INSTRUCTION >>
Count the lines in the items below that contain the string "checkbox", and reply with the number only.

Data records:
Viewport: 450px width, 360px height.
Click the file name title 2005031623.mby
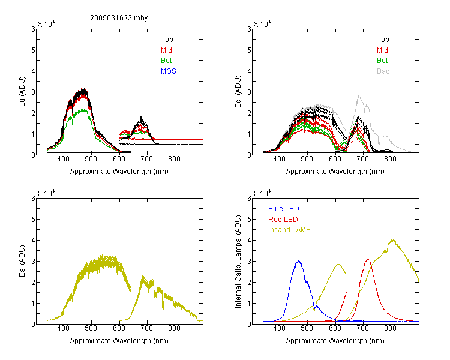coord(119,18)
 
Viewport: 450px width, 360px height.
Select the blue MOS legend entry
coord(169,71)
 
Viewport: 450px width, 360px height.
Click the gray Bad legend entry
coord(383,71)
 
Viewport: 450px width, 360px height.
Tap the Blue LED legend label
coord(284,209)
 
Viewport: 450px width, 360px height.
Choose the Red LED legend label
coord(283,220)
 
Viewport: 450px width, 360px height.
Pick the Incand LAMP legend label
coord(289,230)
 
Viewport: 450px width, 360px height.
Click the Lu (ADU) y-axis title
coord(22,91)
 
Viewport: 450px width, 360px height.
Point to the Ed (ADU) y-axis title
coord(238,91)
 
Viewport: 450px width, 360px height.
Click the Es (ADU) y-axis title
coord(22,260)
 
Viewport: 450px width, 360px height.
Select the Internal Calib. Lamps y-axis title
coord(238,261)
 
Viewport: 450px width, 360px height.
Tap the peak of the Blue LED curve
coord(299,261)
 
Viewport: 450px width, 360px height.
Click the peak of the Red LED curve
coord(368,259)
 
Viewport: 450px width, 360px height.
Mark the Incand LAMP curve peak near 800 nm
coord(392,239)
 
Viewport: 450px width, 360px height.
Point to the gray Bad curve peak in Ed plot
coord(359,95)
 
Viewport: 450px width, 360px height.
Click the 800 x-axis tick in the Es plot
coord(174,328)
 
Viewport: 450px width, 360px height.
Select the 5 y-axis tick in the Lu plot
coord(33,50)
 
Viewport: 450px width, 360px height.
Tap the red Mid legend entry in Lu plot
coord(166,50)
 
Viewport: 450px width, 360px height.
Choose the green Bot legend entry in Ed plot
coord(382,61)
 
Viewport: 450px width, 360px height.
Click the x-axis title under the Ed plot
coord(335,172)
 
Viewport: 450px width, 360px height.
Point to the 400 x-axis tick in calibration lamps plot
coord(279,328)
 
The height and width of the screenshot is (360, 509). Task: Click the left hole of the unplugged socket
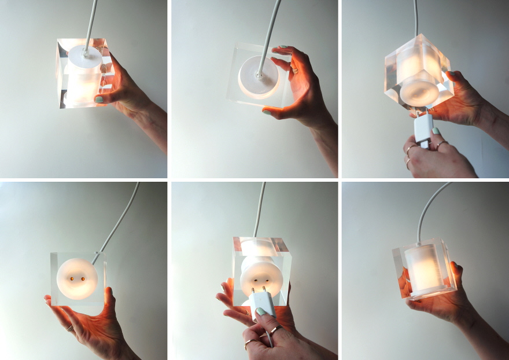[72, 279]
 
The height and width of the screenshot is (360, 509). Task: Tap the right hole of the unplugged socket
[83, 279]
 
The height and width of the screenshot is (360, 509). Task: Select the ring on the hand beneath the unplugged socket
[70, 328]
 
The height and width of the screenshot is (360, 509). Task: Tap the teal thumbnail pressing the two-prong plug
[261, 312]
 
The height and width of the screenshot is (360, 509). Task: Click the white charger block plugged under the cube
[422, 128]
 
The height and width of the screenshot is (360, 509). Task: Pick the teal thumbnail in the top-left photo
[98, 99]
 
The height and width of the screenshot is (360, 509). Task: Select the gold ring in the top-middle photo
[294, 71]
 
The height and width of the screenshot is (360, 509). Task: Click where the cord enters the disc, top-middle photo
[259, 74]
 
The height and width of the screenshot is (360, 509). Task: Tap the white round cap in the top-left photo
[85, 57]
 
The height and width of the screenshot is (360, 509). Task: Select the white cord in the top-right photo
[415, 17]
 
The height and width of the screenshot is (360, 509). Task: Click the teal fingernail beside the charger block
[435, 131]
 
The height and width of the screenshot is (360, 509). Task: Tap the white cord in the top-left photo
[91, 23]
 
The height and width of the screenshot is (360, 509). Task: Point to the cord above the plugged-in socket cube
[260, 208]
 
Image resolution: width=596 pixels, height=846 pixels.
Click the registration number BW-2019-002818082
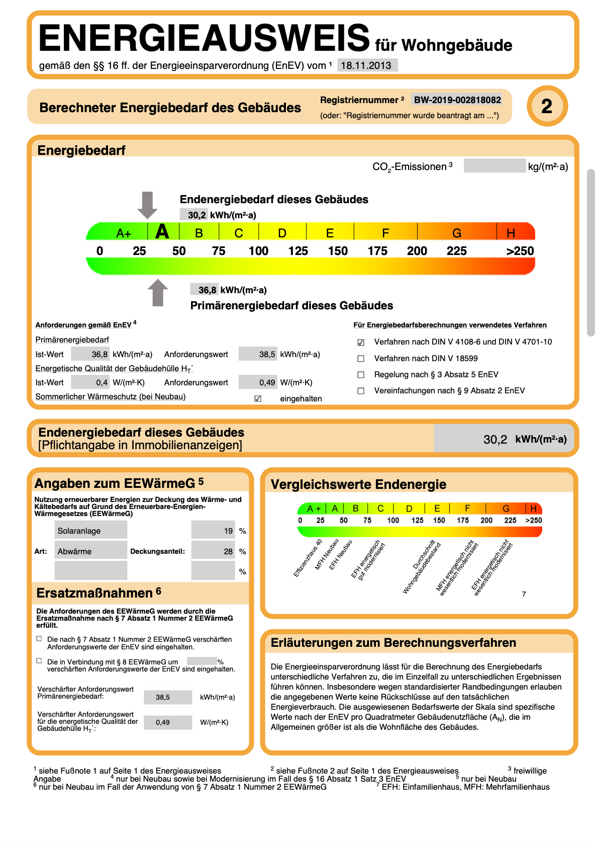(457, 100)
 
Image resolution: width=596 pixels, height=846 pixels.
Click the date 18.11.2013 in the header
(366, 65)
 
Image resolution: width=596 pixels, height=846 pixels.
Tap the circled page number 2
(547, 106)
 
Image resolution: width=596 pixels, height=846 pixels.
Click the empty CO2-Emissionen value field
(494, 166)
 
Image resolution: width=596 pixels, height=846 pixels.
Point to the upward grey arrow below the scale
(158, 293)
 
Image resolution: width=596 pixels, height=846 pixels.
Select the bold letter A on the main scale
(162, 232)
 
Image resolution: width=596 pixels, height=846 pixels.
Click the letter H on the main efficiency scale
(511, 233)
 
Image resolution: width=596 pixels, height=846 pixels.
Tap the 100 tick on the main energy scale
(258, 251)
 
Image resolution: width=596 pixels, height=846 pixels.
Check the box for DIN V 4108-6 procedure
(361, 343)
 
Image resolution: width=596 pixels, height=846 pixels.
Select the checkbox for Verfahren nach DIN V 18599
(361, 359)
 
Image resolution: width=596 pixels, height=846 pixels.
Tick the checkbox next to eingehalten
(258, 399)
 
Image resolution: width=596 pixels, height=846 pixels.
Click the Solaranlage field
(90, 531)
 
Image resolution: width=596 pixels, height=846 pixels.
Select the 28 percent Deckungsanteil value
(214, 551)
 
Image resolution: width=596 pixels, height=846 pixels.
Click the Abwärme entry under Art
(90, 551)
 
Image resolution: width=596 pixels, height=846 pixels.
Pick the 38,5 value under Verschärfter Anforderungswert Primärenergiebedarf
(168, 697)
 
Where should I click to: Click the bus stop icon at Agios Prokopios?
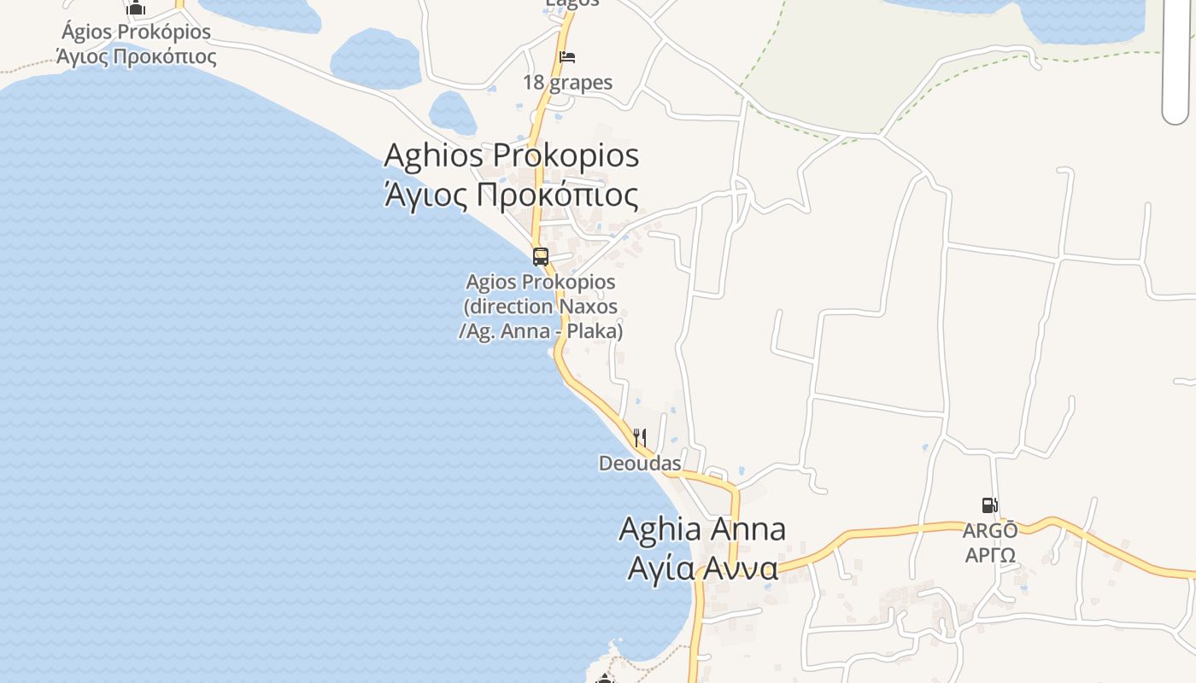tap(540, 256)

RESPONSE >>
2